The carboxylate "gripper" of the substrate is critical for C-4 stereo-inversion by UDP-glucuronic acid 4-epimerase.

UDP-glucuronic acid 4-epimerase (UGAepi) catalyzes the NAD⁺-dependent interconversion of UDP-glucuronic acid (UDP-GlcA) and UDP-galacturonic acid (UDP-GalA) through a mechanism involving C4-oxidation, 4-keto-intermediate rotation, and subsequent reduction. Here, the functional significance of the substrate's carboxylate group in the epimerization process was investigated using UDP-4-keto-pentose, an analogous intermediate that lacks a carboxylate moiety.
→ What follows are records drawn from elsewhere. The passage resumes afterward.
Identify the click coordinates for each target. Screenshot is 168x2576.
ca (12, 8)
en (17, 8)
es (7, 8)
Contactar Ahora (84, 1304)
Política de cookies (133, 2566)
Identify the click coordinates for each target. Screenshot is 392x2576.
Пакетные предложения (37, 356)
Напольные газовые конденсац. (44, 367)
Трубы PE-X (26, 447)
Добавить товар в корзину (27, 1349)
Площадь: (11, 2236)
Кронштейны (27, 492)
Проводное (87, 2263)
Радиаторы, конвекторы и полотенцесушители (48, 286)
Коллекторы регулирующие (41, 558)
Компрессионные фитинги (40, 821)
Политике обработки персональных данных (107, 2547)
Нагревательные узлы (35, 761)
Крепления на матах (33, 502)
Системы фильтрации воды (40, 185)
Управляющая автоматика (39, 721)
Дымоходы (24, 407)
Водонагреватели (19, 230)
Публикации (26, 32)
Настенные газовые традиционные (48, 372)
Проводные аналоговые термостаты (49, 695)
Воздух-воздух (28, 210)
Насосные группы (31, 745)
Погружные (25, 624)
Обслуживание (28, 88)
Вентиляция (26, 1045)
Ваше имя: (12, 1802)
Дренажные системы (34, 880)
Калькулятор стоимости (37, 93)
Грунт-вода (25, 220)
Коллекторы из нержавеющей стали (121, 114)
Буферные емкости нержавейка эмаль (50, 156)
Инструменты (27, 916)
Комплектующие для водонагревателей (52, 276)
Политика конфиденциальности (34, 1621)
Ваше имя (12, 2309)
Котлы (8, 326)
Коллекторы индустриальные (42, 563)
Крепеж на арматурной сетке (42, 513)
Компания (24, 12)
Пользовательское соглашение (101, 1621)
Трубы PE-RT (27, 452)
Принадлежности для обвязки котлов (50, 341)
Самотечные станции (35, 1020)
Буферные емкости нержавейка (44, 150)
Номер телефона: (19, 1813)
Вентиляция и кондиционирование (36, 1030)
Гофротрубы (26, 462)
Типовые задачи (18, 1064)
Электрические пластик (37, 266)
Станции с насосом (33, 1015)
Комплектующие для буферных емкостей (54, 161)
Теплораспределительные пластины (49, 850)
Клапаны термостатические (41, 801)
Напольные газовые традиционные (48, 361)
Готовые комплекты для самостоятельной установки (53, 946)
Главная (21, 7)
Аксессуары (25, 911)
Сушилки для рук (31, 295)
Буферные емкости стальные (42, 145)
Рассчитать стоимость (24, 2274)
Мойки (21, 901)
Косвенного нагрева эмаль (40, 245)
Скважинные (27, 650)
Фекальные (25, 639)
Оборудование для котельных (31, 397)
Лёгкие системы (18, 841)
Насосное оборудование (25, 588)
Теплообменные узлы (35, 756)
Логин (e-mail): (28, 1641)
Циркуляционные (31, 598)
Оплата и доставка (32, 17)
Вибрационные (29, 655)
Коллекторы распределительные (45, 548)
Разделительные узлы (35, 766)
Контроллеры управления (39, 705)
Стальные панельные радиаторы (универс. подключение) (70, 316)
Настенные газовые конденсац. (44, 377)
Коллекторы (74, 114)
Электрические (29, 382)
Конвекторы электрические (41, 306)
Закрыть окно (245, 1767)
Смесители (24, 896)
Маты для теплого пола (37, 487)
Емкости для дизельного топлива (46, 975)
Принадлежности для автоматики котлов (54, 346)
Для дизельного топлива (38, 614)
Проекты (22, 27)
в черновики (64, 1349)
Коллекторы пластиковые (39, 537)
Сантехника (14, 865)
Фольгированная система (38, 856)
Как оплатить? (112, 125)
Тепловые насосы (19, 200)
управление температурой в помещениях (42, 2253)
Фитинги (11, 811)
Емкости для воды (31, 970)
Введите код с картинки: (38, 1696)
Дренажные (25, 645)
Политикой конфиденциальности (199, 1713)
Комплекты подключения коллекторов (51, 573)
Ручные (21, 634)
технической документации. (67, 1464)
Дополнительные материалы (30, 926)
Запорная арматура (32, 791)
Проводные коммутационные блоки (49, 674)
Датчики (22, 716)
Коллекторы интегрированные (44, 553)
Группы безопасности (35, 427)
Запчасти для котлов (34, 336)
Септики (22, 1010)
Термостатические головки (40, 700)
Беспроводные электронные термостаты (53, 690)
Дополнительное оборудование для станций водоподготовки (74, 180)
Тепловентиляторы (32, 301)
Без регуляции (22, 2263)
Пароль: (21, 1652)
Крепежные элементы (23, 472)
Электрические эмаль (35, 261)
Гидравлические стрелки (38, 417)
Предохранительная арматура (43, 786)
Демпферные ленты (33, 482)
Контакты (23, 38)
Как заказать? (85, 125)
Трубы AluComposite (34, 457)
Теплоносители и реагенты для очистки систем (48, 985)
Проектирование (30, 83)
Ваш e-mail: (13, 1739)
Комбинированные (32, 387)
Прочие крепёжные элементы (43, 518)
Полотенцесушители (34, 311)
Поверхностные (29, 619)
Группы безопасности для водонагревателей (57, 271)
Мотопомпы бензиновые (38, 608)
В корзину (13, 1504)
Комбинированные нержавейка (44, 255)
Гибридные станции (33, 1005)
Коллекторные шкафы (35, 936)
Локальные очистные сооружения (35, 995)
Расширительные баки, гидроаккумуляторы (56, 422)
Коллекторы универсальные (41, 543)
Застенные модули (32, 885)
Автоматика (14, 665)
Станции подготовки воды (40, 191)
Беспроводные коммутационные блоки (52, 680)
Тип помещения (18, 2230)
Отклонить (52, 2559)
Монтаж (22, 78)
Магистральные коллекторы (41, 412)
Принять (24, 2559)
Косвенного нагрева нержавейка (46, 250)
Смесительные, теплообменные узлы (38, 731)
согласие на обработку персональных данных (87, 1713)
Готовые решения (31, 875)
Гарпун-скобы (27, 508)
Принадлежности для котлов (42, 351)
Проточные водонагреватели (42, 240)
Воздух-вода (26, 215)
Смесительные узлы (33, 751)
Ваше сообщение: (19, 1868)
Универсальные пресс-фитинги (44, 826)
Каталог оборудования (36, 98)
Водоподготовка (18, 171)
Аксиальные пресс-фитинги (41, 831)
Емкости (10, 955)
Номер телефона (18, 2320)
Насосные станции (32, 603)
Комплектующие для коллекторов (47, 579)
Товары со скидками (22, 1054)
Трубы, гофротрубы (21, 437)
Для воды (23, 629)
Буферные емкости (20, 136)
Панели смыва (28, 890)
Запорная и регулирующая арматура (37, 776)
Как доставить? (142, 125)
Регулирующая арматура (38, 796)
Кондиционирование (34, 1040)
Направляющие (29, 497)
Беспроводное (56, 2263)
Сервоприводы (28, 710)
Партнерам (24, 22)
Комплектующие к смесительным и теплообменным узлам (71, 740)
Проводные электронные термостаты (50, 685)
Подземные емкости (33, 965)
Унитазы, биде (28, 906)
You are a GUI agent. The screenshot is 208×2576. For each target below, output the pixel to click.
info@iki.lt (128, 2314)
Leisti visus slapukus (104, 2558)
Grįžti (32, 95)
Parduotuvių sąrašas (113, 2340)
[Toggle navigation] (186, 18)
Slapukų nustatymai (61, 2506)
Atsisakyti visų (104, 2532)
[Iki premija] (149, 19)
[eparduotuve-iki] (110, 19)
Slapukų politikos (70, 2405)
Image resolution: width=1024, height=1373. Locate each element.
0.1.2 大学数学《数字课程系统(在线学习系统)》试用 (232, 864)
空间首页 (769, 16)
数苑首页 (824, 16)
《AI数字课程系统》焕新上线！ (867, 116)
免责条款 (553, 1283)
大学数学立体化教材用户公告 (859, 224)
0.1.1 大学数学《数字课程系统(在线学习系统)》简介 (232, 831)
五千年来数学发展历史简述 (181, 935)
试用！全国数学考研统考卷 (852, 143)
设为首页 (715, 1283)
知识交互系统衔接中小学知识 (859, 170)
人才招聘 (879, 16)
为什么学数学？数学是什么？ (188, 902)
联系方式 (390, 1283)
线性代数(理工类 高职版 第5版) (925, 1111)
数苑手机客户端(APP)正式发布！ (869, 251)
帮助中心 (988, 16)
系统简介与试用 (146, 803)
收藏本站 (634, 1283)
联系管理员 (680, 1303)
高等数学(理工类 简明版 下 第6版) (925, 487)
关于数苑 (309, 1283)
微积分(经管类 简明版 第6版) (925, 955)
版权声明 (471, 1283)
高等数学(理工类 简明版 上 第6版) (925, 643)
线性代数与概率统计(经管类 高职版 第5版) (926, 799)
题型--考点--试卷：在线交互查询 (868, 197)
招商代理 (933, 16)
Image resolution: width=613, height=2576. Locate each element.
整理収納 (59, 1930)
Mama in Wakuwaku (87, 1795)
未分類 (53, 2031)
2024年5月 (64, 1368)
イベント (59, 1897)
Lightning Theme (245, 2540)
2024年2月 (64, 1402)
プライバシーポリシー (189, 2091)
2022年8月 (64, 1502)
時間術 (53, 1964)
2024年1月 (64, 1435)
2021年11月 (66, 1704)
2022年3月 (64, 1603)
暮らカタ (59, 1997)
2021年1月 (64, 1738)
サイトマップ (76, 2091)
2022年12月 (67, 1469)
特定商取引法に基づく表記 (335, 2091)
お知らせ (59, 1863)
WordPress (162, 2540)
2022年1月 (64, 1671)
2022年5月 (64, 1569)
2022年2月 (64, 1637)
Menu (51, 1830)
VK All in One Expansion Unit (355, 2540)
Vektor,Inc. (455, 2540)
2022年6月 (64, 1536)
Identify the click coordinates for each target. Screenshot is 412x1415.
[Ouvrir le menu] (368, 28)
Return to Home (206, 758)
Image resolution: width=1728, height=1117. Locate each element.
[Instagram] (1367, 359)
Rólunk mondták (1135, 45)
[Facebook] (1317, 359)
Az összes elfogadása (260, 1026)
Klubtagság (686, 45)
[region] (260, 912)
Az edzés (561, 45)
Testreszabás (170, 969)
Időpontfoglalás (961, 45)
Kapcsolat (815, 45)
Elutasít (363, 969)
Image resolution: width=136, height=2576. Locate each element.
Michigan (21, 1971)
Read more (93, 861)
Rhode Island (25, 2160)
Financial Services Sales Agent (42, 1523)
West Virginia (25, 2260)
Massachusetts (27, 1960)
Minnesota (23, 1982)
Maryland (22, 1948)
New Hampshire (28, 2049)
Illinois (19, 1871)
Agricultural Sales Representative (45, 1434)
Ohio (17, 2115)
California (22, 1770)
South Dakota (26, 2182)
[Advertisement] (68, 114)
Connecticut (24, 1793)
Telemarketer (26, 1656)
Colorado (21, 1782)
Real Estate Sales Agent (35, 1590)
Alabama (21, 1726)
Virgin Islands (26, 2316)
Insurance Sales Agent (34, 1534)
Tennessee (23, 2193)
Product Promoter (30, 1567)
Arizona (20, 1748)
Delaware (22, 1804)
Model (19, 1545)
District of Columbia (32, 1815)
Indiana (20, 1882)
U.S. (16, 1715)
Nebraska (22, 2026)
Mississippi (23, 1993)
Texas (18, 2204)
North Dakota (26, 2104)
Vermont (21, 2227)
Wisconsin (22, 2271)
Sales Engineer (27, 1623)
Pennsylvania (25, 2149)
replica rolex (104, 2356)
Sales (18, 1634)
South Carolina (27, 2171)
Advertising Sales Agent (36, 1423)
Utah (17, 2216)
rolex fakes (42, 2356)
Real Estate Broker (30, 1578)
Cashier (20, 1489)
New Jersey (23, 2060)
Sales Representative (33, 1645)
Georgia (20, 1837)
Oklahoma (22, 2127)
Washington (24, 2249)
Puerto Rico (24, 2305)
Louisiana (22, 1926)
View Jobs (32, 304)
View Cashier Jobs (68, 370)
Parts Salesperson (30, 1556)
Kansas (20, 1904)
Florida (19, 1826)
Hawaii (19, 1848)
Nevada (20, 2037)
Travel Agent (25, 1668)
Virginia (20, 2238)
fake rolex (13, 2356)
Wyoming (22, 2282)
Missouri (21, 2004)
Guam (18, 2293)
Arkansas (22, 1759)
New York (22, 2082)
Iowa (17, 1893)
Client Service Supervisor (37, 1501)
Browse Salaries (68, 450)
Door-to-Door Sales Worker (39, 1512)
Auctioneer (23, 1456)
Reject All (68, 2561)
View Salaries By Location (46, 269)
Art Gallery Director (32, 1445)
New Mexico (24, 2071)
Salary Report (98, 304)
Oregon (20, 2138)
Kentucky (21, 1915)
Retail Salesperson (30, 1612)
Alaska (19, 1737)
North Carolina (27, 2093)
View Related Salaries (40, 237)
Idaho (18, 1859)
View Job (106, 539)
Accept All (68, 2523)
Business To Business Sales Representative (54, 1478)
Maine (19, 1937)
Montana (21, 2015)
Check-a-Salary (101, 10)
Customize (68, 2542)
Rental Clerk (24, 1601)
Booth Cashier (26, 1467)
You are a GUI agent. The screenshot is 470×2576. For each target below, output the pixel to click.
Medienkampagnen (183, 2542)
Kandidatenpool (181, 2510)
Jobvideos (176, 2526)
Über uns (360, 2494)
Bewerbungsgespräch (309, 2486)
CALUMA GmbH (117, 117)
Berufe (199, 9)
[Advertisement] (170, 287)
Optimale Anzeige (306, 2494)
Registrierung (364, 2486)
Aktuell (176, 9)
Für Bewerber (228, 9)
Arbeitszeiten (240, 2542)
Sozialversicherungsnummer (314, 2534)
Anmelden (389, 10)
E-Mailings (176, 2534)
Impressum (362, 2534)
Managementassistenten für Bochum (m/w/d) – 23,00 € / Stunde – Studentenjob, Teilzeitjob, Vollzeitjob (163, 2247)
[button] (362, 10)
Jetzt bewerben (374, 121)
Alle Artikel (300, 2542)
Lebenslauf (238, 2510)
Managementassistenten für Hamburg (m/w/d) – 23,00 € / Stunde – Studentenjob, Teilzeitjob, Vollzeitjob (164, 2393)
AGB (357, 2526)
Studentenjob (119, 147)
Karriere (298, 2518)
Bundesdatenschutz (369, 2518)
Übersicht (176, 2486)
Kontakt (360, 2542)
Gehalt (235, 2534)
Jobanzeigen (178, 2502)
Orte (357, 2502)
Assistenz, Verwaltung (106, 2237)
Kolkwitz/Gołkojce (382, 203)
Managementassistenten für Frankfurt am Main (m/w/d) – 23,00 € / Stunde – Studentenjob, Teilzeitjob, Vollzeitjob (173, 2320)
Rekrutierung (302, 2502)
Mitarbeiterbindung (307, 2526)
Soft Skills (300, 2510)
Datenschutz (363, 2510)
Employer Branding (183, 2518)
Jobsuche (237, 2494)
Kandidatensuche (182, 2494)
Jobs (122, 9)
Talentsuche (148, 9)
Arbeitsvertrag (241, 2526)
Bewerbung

Site-directed mutations were introduced into UGAepi from Bacillus cereus (BcUGAepi) to increase substrate binding pocket flexibility, enabling the variant enzymes to accommodate UDP-4-keto-pentose more efficiently than the wild-type does. Although these BcUGAepi variants partially maintained nonstereospecific C4-epimerization activity with UDP-GlcA, they demonstrated fully stereospecific reduction of UDP-4-keto-pentose to UDP-xylose. These findings highlight the critical role of the carboxylate moiety as an essential element for epimerization in BcUGAepi, and elucidate the structural determinants of substrate specificity in UGAepis.